The Patriot Post® · The Politics of the Child Tax Credit
During a presidential election year, candidates on both sides trip over themselves trying to appeal to the American electorate. This often entails making bold promises about what your country can do for you, which John F. Kennedy advised against. This time, it’s regarding the child tax credit.
With the current credit sitting at $2,000 per child under 17, Kamala Harris is calling for a $6,000 credit, a transparent attempt to appeal to middle America and traditional families. Keep in mind, though, that the Democrats are the party of abortion. One million abortions a year isn’t enough for them. Moreover, they despise the idea of the traditional American family, working to undermine it with all manner of cultural devolution.
Yet now we’re supposed to believe they care about helping parents with the financial burden of raising a child?
University of Tennessee law professor Glenn Reynolds writes, “Even as they cheered news that a Planned Parenthood mobile van would park right outside their national convention to choke off pregnancies with free abortions and vasectomies, nominee Kamala Harris announced a half-baked proposal to encourage childbearing via tax credits for new parents.”

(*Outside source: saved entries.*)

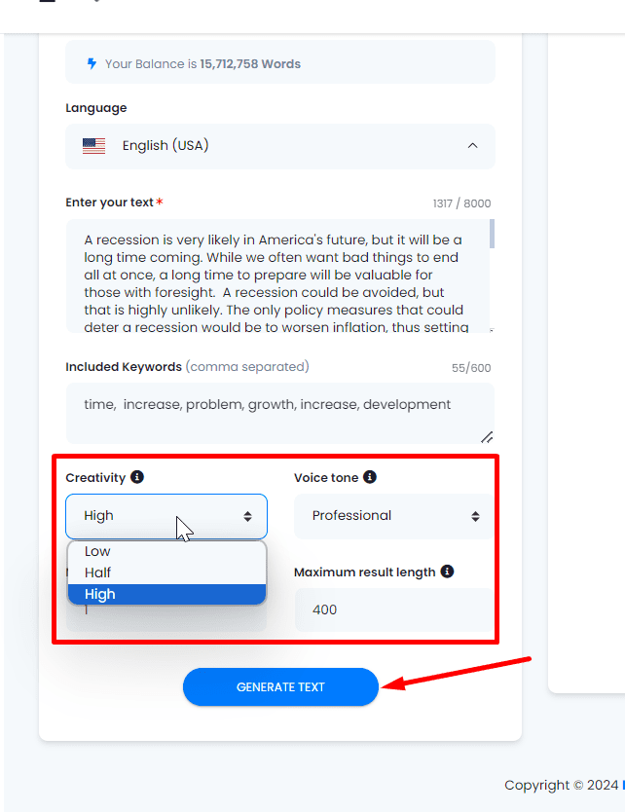Click the lightning bolt balance icon
Viewport: 625px width, 812px height.
[92, 63]
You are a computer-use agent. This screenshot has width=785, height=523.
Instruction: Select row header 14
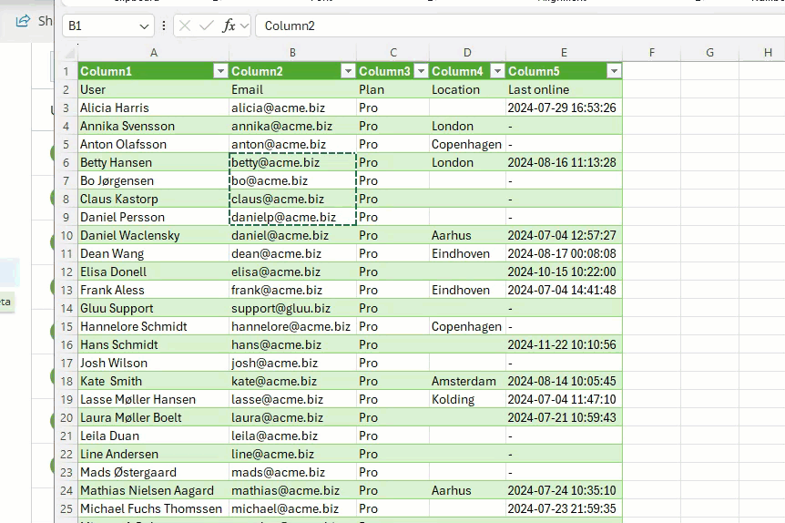(66, 308)
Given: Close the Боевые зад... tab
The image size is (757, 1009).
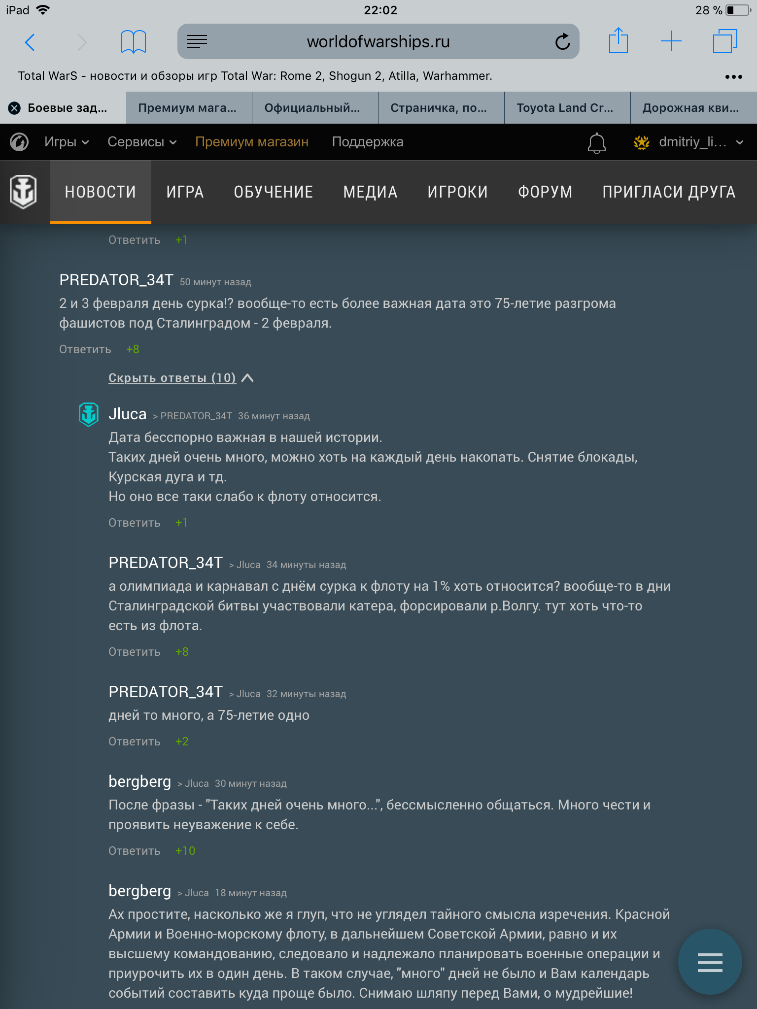Looking at the screenshot, I should (15, 108).
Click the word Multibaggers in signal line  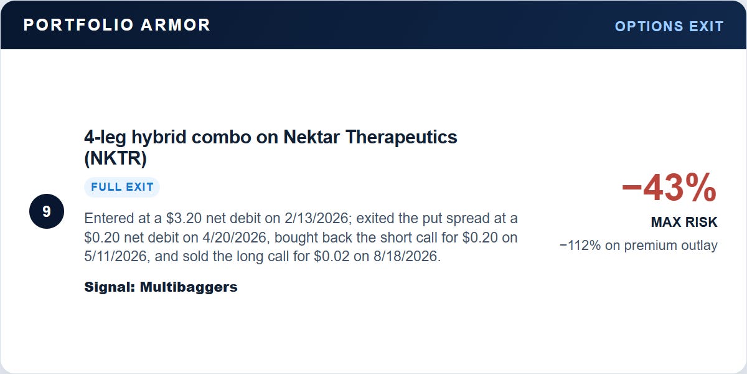pos(189,287)

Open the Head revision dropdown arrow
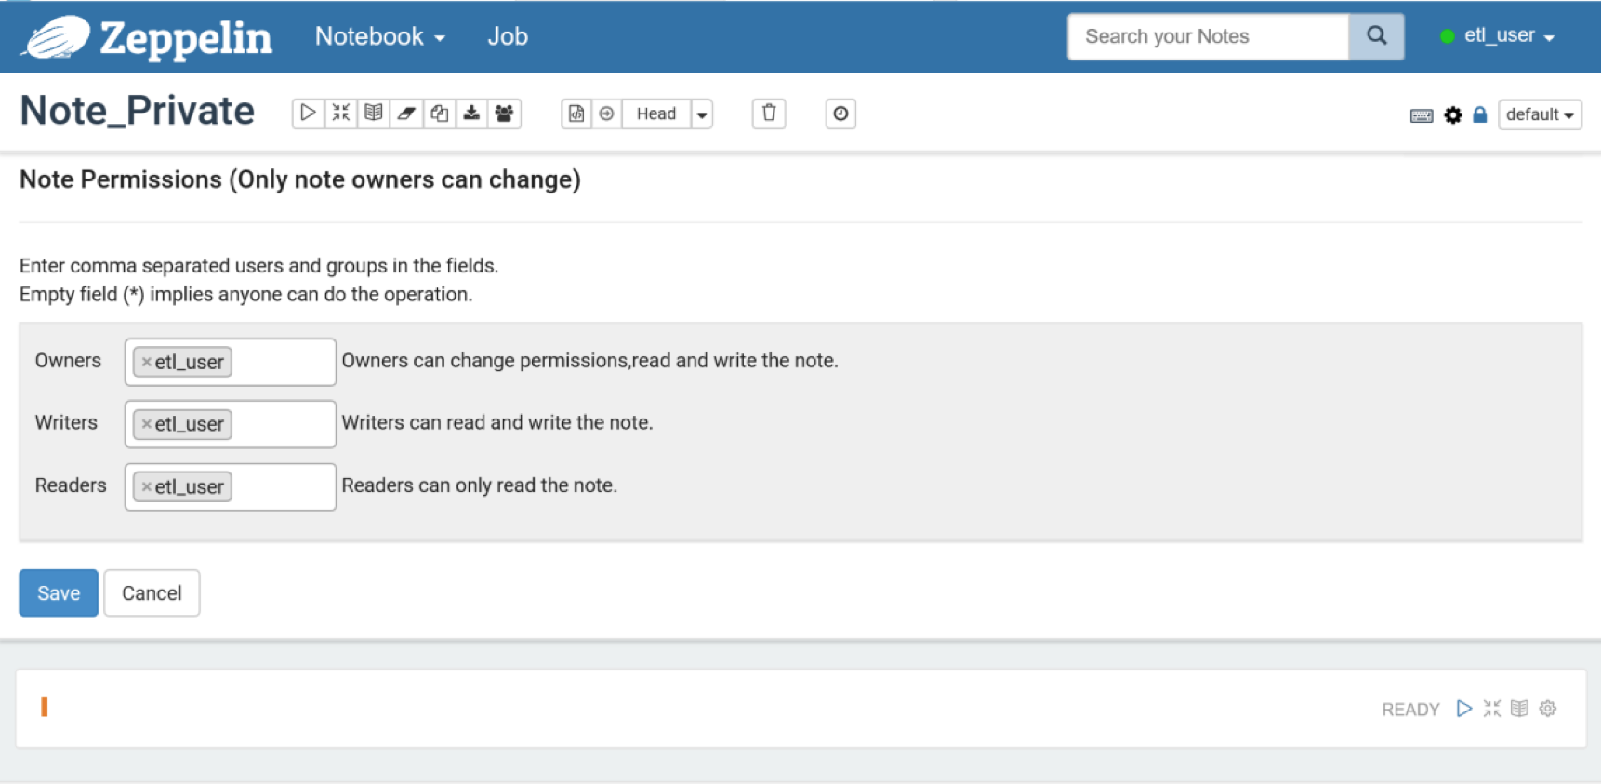(702, 114)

Setting aside the hypocrisy, there are other problems with the proposal. Paying people to have children leads to more out-of-wedlock births. Often, that puts money in the pockets of single mothers while leaving men free of responsibility. Children, meanwhile, are left vulnerable as they grow up without the support of a father.
“The CTC is a costly transfer program for taxpayers with kids who do not need government handouts and who do not meaningfully change their fertility decisions in response to larger payments,” says the Cato Institute. “As an anti-poverty program, the CTC is poorly targeted, and without income requirements, regular no-strings-attached payments from Washington are counterproductive for the most vulnerable families.”
All this makes it odd that a Republican vice presidential candidate like JD Vance would jump on board the CTC. Vance is proposing a $5,000 credit.
“Mr. Vance is putting himself into a bidding war against Ms. Harris, using taxpayer money,” argues the Wall Street Journal editorial board. “Meantime, he is cornering his patron and GOP running mate, Donald Trump, into $3 trillion of bad policy that could sink any chance of extending Mr. Trump’s successful 2017 tax reform.”
It’s yet another sign that Kamala Harris’s media-driven ascendancy this election campaign has unsettled Trump and Vance, both of whom should boldly propose sensible solutions for families instead of trying to beat Harris at her own game.
According to the American Enterprise Institute, “In Washington, DC, for example, due to the many benefits provided at low earnings and fewer benefits and higher taxes paid by those who work and earn more, a hypothetical single mother of two children had the same total income whether she earned $11,000 or $65,000 through work. A $5,000 per child CTC on top of existing benefits would further encourage benefit collection over work.”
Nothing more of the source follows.